Contrary to previous results of decreased DVD in chronic stage with macular 6 × 6 mm OCT-A imaging9,16, our results with 3 × 3 mm scan show that the wDVD did not decrease significantly with time procession. This could be explained by the enhanced visibility of deep retinal complexes resulted from severer thinning of inner layers. Although grading accuracy for 3 × 3 mm scans was significantly higher than for 6 × 6 mm scans which has limited vascular depth discrimination and is prone to induce overestimation of the measurements and mix DVD with the SVD changes 25,30, the limited 3 × 3 mm scanning area of OCT-A could miss those changes outside the confined area and therefore underestimate the results.

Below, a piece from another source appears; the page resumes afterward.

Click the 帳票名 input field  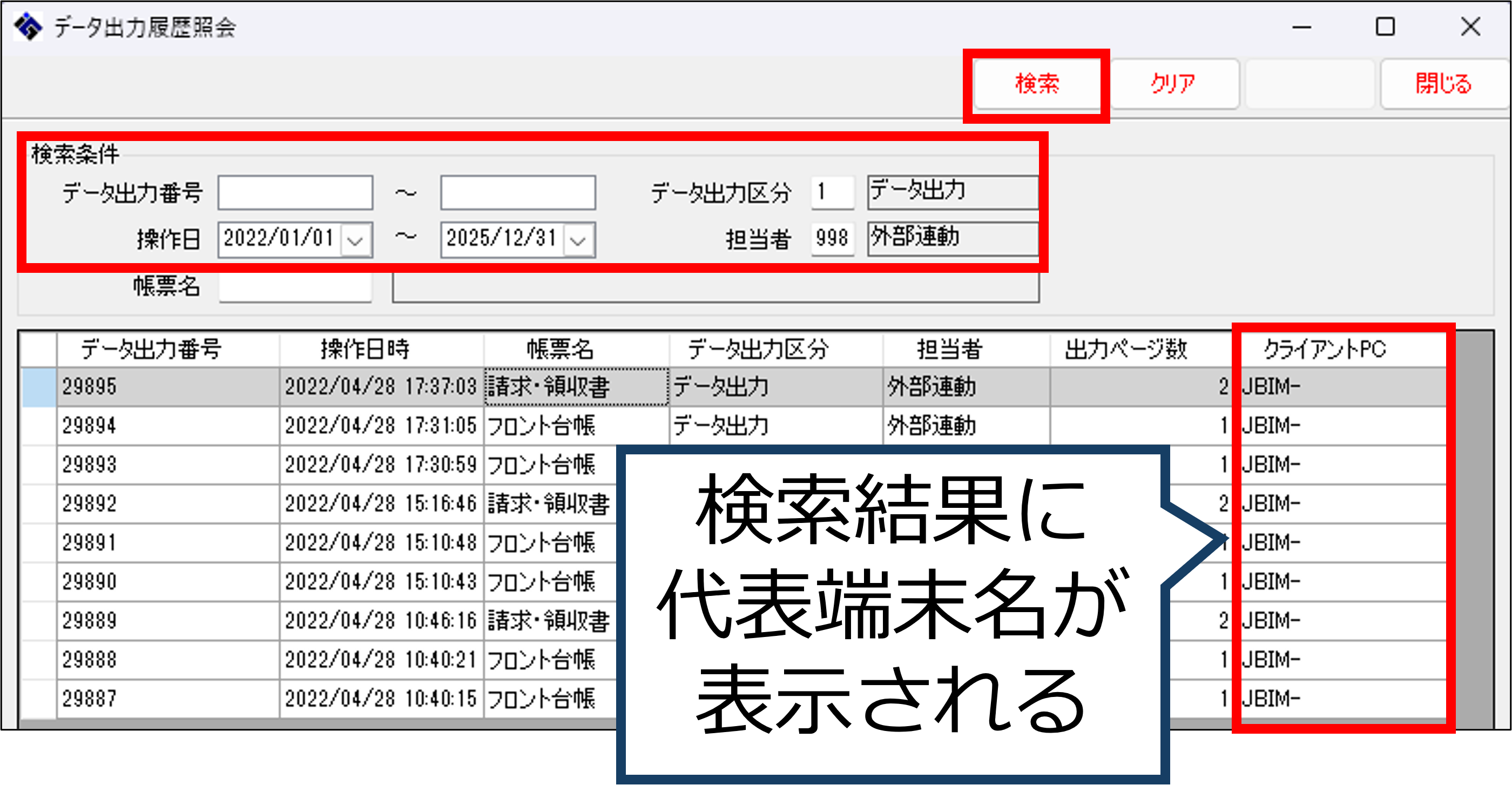pyautogui.click(x=295, y=288)
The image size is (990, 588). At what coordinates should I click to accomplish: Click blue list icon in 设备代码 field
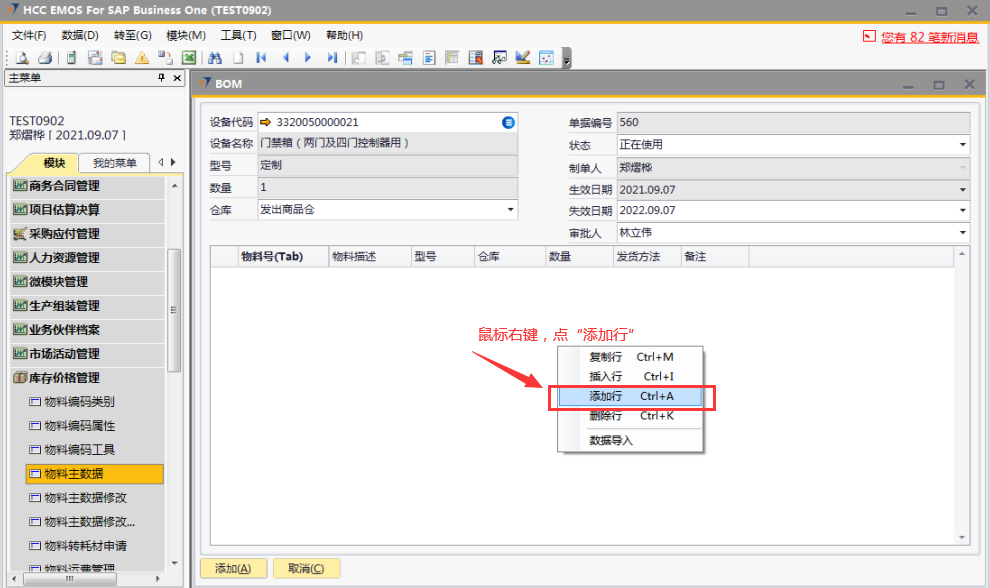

There are several limitations in our study, including its retrospective nature, the small number of subjects, and some loss to follow-up at 3–6 months. Here, we focused on flow alterations with time, yet visual field loss of threshold was not analyzed in detail as previous studies showed a corresponding loss of structure and capillary density in the location of the visual field loss9,13,26. Additionally, vasculature in prelaminar and laminar slabs was not evaluated due to the current limits of the technology, which may be more related to the ischemia mechanism of PCA.